## [PASSAGE TO READ]
.....
Explosives-filled Syrian bunker from ’67 war uncovered in Golan

Defense Ministry finds dozens of mortar shells inside, along with other munitions, amid mine-clearing effort

Judah Ari Gross is The Times of Israel's religions and Diaspora affairs correspondent.

Israel’s national mine-clearing outfit on Tuesday uncovered a Syrian military bunker full of explosives on the Golan Heights that had been abandoned following the 1967 Six Day War, when Israel captured the plateau from Syria, the Defense Ministry said.

The underground bunker was found during ongoing excavations by the ministry’s National Mine Action Authority in an area of the western Golan that held a Syrian outpost, known as al-Murtafa, which was used by the Syrian military to shoot at Israeli communities in the Hula valley below prior to the war.

“During the work, a bunker was discovered, full of hundreds of pieces of ordnance, including mortar shells of different calibers, flares, pyrotechnic munitions, explosives, hunting rifle ammunition and others inside their original packages or spread out,” the ministry said.

Once they were removed from the bunker, the munitions were moved to a secure storage facility, where they will be held until they can be safely destroyed.

The Mine Action Authority has been clearing the area around the bunker, which is now home to the Mitzpeh Gadot memorial to the Alexandroni Brigade, as part of its overall effort to open more and more parts of the Golan to hikers and tourists.

According to the ministry, thousands of mines are still buried in the ground in that area.
.....
## [REQUIRED WORK]
From the article about the Golan bunker, list each type of ordnance that the Defense Ministry's quoted statement names as found inside.

## [DATA PROVIDED]
.....
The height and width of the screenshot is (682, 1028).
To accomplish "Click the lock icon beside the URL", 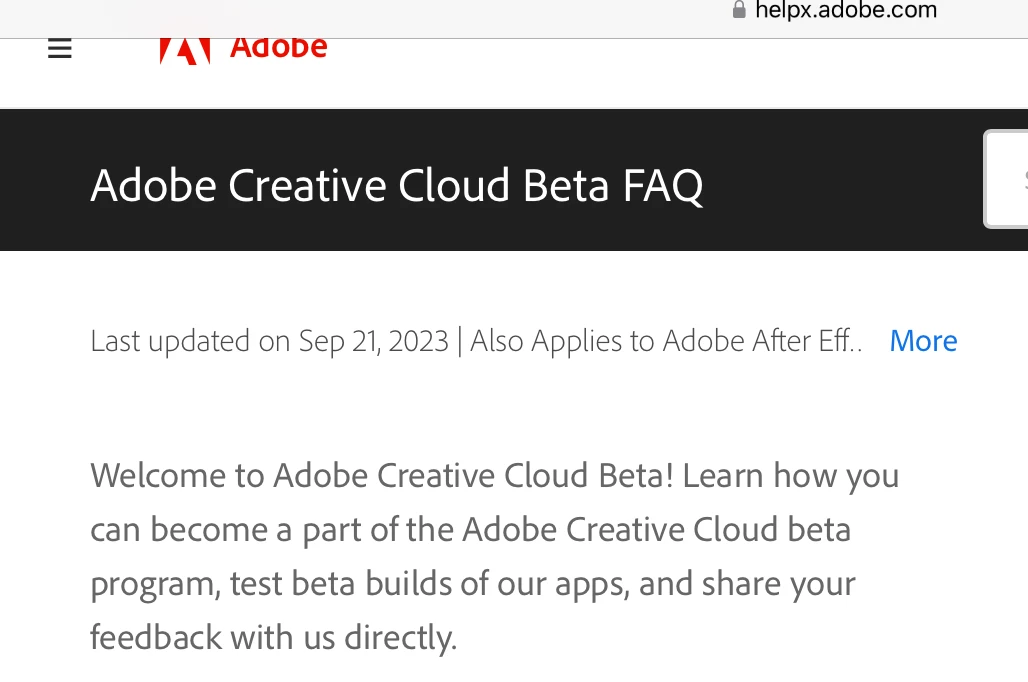I will pyautogui.click(x=739, y=10).
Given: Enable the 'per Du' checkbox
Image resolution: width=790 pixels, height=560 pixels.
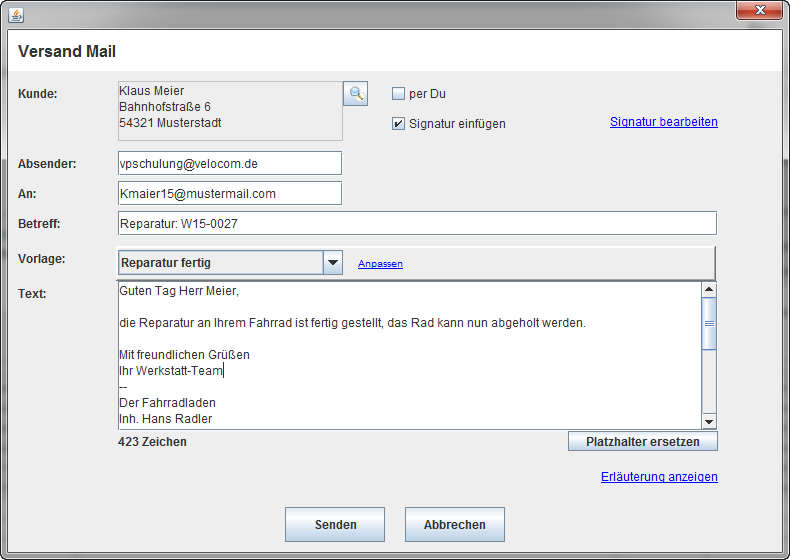Looking at the screenshot, I should coord(398,94).
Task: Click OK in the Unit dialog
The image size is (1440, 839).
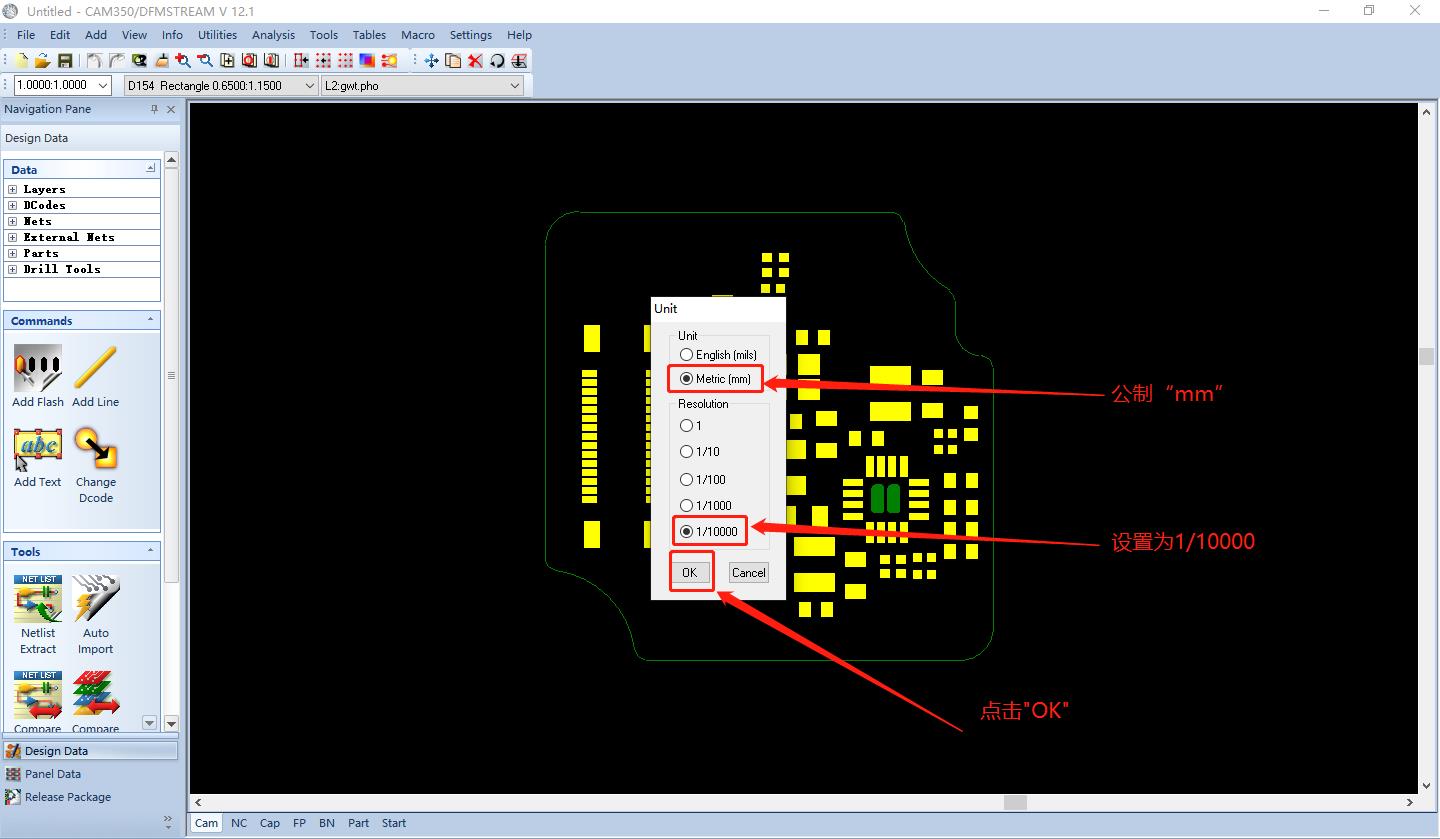Action: coord(689,573)
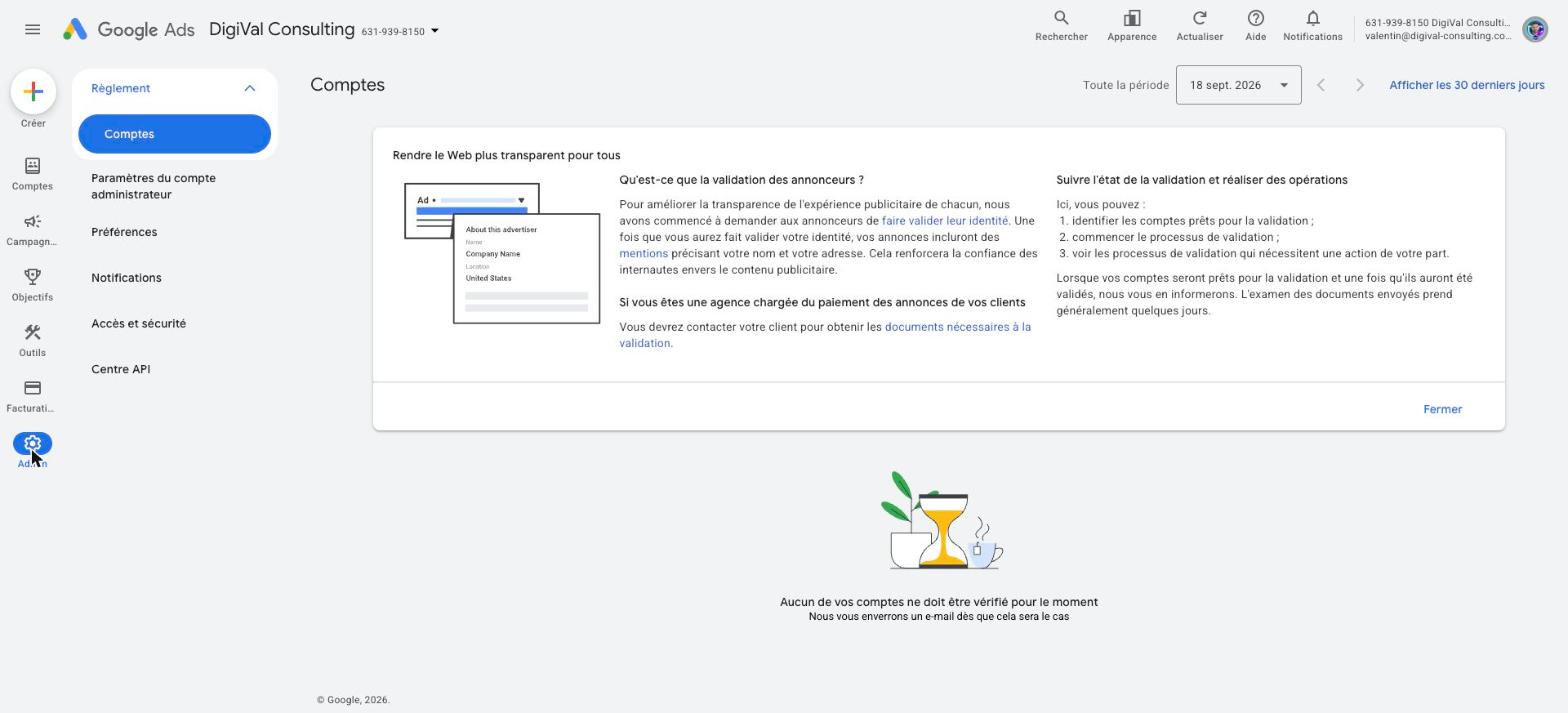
.....
## [ANSWER TO THIS TASK]
- Mortar shells of different calibers
- Flares
- Pyrotechnic munitions
- Explosives
- Hunting rifle ammunition